Missing CEO William H. Millard of ComputerLand has been found 20 years later after his 1990 disappearance. He founded the widespread retail computer chain in 1974. In fact, his company was one of the outlets chosen to introduce the IBM PC in 1981.
Tax authorities say Millard owes about $100 million in taxes. He was last seen by the tax authorities in 1990 when he was living on the remote Pacific Island of Saipan. However, he was tracked down to be living in a mansion in Grand Cayman with his wife.
A team of investigators and a New York law firm are now looking into 50 shell companies they say were created by Millard over the years.

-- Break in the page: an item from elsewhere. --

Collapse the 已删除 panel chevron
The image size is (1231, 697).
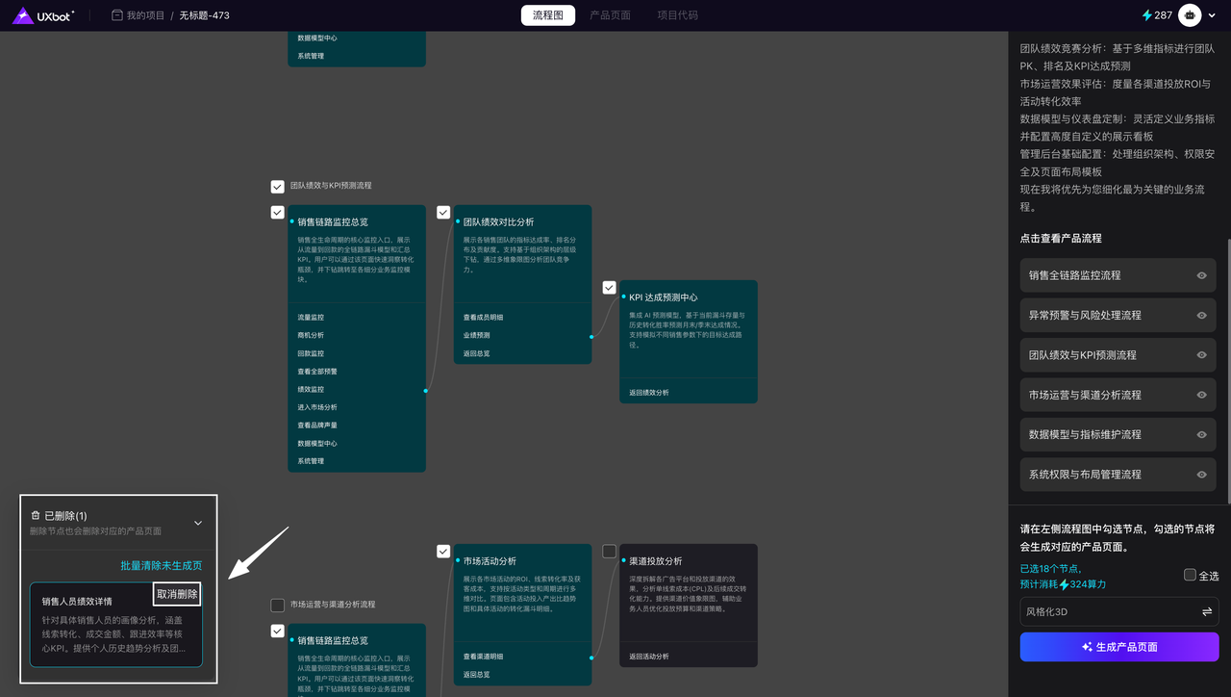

“This is one of the most sophisticated and complicated cases of offshore asset structuring that we have ever seen,” said Michael Kim, a partner of Kobre and Kim, the law firm leading the case. “He’s had more than 20 years to move money all over the world.”
Investigators were able to locate the former CEO when he was seen attending a Christmas dinner with his daughter in Florida last year. According to Millard’s lawyer, Terry Giles, he was not made aware of the fact he owed a tax bill until a few days ago. He went on to say that it was “ludicrous and insulting” the idea that his client was hiding.
Millard ended up selling ComputerLand in 1987 for $200 million and moved his family to Saipan. At the time, the country could reduce the tax rate imposed by U.S. law on income sourced in the Northern Marianas, and it did so. Residents got a 95% rebate of the taxes they would normally have owed under U.S. law.
However, the commonwealth said he didn’t qualify even for those breaks, since ComputerLand was built in the U.S. and thus was subject to its tax rates. In 1990, Millard moved his family away from Saipan leaving behind a half built mansion. The following year, the Northern Marianas’ tax department issued a deficiency notice to the CEO and hist attorneys in the United States.